#### Exercise:
Going through the data below, please show each line containing the string "computer".

Available data below:

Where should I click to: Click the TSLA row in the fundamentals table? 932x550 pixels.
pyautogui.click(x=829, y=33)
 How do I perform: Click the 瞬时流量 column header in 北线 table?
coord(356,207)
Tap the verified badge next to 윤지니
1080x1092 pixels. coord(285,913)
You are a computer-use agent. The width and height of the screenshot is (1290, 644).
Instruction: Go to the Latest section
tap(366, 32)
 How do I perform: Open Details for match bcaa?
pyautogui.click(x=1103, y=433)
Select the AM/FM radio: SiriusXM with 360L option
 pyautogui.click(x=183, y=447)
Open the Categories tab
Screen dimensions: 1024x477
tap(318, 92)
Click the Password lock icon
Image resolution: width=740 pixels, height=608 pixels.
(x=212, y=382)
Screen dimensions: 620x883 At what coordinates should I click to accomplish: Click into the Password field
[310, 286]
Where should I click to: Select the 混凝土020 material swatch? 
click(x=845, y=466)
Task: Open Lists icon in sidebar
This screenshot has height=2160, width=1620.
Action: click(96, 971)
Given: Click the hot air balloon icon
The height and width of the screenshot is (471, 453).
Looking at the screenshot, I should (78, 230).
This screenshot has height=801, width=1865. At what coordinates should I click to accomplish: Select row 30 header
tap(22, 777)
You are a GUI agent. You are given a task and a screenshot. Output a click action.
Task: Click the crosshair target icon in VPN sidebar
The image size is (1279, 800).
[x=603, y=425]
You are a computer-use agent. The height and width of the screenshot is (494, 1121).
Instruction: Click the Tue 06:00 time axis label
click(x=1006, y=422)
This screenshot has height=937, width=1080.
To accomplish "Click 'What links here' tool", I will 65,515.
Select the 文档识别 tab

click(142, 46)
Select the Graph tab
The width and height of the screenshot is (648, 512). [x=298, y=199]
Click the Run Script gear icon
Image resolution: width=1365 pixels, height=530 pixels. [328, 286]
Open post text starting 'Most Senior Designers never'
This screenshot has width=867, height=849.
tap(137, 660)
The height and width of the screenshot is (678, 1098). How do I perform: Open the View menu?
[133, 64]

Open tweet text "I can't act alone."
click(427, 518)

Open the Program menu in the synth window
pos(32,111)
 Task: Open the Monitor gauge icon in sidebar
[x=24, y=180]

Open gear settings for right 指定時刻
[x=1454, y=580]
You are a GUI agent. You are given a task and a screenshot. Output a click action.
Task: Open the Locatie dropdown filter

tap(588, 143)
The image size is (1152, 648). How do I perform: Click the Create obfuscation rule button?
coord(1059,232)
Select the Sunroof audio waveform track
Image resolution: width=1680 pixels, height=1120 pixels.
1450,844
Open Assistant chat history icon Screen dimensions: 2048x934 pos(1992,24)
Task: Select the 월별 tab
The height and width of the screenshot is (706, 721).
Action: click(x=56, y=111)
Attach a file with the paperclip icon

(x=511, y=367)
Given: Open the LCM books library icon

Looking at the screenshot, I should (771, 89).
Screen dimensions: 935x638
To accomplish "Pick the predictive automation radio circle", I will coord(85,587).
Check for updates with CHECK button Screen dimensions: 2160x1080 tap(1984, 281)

End of Available data.

#### Written answer:
You are a computer-use agent. The width and height of the screenshot is (1290, 644).
You are a computer-use agent. The height and width of the screenshot is (494, 1121).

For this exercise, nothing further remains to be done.